** RECORDS PROVIDED **
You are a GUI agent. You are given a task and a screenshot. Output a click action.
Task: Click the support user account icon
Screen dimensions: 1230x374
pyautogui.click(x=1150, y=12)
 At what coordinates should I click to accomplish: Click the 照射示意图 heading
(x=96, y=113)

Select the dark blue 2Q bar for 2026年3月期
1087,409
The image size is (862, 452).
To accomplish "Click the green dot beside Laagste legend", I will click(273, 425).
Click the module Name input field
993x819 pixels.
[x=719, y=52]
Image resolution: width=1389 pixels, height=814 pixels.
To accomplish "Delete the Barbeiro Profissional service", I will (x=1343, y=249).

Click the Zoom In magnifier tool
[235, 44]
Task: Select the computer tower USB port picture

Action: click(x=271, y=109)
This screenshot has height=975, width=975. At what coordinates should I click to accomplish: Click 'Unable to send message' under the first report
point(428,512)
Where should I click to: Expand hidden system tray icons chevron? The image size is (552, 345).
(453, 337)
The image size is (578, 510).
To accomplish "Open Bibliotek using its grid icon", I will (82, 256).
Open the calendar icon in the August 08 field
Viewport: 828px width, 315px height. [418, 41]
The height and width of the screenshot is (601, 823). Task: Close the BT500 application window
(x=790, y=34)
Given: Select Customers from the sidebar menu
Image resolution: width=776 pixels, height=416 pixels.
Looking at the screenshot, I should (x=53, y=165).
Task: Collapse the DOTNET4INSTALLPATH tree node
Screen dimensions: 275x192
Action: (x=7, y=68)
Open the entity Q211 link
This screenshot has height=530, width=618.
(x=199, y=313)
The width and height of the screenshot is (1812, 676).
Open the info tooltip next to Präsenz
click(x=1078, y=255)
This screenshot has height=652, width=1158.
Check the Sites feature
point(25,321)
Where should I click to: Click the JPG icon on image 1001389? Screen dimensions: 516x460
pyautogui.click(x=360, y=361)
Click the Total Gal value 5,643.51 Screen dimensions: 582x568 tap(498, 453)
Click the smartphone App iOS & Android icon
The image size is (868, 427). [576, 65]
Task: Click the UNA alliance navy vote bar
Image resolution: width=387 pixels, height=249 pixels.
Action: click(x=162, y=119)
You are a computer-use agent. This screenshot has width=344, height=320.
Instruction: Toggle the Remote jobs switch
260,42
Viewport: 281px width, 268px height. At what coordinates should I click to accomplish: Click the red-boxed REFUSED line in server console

** TASK PROMPT **
Please return only the lines above, starting at the line that has "Where should I click to: Expand" and ending at the line that has "The width and", keeping both and leaving each one unchanged.

** SOLUTION FOR THIS TASK **
Where should I click to: Expand hidden system tray icons chevron? The image size is (552, 345).
(453, 337)
The image size is (578, 510).
To accomplish "Open Bibliotek using its grid icon", I will (82, 256).
Open the calendar icon in the August 08 field
Viewport: 828px width, 315px height. [418, 41]
The height and width of the screenshot is (601, 823). Task: Close the BT500 application window
(x=790, y=34)
Given: Select Customers from the sidebar menu
Image resolution: width=776 pixels, height=416 pixels.
Looking at the screenshot, I should (x=53, y=165).
Task: Collapse the DOTNET4INSTALLPATH tree node
Screen dimensions: 275x192
Action: (x=7, y=68)
Open the entity Q211 link
This screenshot has height=530, width=618.
(x=199, y=313)
The width and height of the screenshot is (1812, 676).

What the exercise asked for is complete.